Dietikon

Dietikon bekommt ab 2016 vom Kanton kein Geld mehr. Ein Sparplan muss her.

Finanzvorstand Rolf Schaeren will die hohen Soziallasten abgelten

Finanzvorstand Rolf Schaeren will die hohen Soziallasten abgelten

Der kantonale Übergangsausgleich fällt auf 2016 aus. Der Stadt Dietikon entgehen dadurch Millionenbeträge. Eine Arbeitsgruppe soll nun die Haushaltsoptimierung vornehmen. Im Vordergrund steht dabei die Abgeltung der Hohen Soziallasten.

Dass die Jahresrechnung der Stadt Dietikon bei Ausgaben von 204 Millionen bloss mit einem kleinen Minus von 636 000 Franken schliesst, sind auf den ersten Blick gute Nachrichten – denn noch Mitte letztes Jahr hat Finanzvorstand Rolf Schaeren mit deutlich schlechteren Zahlen gerechnet. Er spricht denn auch von einem «guten Resultat».

Fast 40 Millionen vom Kanton

Doch auf den zweiten Blick fällt auf, dass das Resultat auch dank einiger glücklicher Zufälle zustande gekommen ist. Dazu zählt bei den Grundstückgewinnsteuern ein Plus von 3,8 Millionen Franken gegenüber dem Budget – was wettmacht, dass die ordentlichen Steuern um 4,3 Millionen tiefer ausfallen als budgetiert.
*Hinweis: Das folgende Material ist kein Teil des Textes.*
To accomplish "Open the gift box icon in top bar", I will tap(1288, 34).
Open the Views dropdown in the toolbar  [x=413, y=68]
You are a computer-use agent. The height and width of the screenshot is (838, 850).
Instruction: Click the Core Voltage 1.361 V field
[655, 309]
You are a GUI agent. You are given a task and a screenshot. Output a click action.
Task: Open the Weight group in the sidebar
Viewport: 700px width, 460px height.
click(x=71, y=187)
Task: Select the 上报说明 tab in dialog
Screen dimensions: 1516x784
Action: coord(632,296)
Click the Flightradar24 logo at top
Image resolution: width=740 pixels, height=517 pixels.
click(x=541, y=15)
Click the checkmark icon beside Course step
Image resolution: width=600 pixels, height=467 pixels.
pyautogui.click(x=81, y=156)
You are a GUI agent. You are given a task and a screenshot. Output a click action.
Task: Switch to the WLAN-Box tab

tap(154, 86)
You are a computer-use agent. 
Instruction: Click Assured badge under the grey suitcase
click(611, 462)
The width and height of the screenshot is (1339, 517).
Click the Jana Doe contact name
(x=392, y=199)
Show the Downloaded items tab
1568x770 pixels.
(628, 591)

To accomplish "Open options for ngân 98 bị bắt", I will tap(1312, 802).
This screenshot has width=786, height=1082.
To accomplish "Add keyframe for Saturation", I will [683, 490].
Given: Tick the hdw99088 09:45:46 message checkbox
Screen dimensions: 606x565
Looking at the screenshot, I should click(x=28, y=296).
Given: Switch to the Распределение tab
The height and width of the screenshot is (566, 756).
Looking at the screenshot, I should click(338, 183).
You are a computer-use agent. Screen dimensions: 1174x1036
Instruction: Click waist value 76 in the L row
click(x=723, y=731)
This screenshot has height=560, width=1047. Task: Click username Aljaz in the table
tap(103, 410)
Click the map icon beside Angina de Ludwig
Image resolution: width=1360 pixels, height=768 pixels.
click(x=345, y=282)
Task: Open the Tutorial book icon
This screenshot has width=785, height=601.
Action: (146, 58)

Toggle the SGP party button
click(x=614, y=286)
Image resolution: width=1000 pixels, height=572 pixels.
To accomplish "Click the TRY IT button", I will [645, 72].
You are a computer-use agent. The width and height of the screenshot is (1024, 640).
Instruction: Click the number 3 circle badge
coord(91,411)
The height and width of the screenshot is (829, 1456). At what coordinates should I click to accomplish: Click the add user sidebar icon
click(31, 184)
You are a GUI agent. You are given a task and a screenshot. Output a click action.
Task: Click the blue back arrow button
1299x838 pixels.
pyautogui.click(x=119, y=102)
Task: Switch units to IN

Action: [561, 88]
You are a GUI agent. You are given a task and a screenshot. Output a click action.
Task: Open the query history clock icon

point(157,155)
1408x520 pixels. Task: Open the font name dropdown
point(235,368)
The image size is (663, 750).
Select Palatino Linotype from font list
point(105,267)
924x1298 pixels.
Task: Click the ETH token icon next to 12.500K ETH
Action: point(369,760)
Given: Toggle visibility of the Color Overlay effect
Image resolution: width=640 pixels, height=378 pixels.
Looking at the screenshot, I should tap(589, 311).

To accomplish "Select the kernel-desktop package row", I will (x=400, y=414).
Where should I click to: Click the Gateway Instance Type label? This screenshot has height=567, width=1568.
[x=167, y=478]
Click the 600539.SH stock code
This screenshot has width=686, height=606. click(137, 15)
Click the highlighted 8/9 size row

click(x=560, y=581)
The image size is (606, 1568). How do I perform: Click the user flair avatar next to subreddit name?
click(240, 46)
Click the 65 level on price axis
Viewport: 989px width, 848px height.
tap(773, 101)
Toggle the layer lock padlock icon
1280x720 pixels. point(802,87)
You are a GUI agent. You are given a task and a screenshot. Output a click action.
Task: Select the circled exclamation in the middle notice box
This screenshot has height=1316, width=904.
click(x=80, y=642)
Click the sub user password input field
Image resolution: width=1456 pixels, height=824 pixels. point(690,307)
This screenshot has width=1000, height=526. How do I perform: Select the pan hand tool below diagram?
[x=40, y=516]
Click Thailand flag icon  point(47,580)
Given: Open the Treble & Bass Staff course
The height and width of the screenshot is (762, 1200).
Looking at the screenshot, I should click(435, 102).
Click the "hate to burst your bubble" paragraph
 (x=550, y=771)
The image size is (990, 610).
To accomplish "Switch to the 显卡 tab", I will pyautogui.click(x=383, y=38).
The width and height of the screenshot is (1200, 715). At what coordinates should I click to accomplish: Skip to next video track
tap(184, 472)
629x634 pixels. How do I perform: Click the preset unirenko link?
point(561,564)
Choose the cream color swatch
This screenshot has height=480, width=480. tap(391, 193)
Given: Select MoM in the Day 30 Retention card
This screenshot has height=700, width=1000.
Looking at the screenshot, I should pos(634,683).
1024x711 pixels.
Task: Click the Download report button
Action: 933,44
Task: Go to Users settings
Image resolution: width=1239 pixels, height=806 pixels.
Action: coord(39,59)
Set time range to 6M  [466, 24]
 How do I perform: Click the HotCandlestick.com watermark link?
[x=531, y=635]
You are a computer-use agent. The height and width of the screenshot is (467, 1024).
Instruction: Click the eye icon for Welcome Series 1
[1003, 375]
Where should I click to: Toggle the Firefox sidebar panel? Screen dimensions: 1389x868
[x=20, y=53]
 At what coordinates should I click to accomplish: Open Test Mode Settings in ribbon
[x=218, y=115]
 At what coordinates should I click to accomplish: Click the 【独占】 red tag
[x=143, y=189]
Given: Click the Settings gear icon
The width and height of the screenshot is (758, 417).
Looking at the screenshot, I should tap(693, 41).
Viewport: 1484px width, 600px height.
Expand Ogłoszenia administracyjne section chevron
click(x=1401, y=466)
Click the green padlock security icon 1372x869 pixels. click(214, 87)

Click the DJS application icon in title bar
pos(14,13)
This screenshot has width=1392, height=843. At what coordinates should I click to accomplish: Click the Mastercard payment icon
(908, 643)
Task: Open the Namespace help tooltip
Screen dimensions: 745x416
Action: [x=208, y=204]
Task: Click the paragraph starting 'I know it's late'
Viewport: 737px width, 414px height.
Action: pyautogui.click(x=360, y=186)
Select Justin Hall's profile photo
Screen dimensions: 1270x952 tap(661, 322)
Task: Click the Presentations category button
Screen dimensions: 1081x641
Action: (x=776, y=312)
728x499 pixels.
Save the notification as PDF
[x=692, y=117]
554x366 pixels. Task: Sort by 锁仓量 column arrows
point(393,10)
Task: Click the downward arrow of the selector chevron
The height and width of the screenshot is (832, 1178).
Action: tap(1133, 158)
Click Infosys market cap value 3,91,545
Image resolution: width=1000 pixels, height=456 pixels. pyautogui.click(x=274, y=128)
Vor allem aber kann die Stadt Dietikon auf kräftige Unterstützung des Kantons zählen: Fast 40 Millionen Franken stammen aus Ausgleichszahlungen: 22,8 Millionen aus dem Finanzausgleich, nochmals 17,1 Millionen aus dem Übergangsausgleich.

Sanierung der BVK-Personalvorsorge

Vor allem dieser Betrag hat dazu beigetragen, dass die Rechnung nun doch beinahe ausgeglichen schliesst. Im Voranschlag wurde noch mit einer Zahlung von 10,8 Millionen gerechnet. Nun hat der Kanton aber noch um einiges tiefer in die Tasche gegriffen, um den unvorhergesehenen Beitrag an die Sanierung der BVK-Personalvorsorge auszugleichen.

Dieser schlägt mit 6,7 Millionen zu Buche, davon trägt der Kanton mit 6,3 Millionen den grössten Teil. «Wir haben Glück, dass der Kanton das übernimmt», so Schaeren.

Arbeitsgruppe gegründet

Doch leider kann Dietikon nicht ewig auf die Unterstützung aus dem Übergangsausgleich zählen, da dieser zeitlich begrenzt ist und 2016 ausläuft. Dass sich die Stadt jetzt schon für die Zeit danach wappnen muss, ist für den Stadtrat keine neue Erkenntnis. Im letzten Jahr hat er deshalb die Arbeitsgruppe Haushaltsoptimierung ins Leben gerufen.

Die Arbeitsgruppe konzentriert sich laut Schaeren auf fünf Bereiche:

• Die Gruppe sucht systematisch durch alle Abteilungen Einsparungsmöglichkeiten.

• Im Bereich Schule werden speziell Fremdplatzierungen und Sonderschulungen beurteilt.

• Mit Vermietern, die ihre Liegenschaften nicht genügend unterhalten, wird das Gespräch gesucht – da qualitativ bessere Immobilien auch andere Mieter anziehen.

• Anhand eines bereits erstellten Berichts werden die Sozialkosten analysiert und Optimierungsmöglichkeiten aufgezeigt.

• Dietikon ist Teil einer Arbeitsgruppe, die in Verhandlung mit dem Kanton versucht, eine Lösung für Gemeinden mit überdurchschnittlich hohen Soziallasten zu finden.

Hoffnung Sonderlastenausgleich

Da mit den ersten vier Punkten kaum ein zweistelliger Millionenbetrag herauszuholen ist, sind die Verhandlungen mit dem Kanton zentral für Dietikon. Es geht darum, zu eruieren, wie Gemeinden mit besonders hohen Soziallasten entschädigt werden können. Schaeren sieht den sogenannten individuellen Sonderlastenausgleich nicht nur als nötig, sondern absolut gerechtfertigt an. «Wir müssen sicherstellen, dass die überdurchschnittlich hohen Soziallasten, die ein paar wenige Gemeinden tragen, abgegolten werden», so der Finanzvorstand.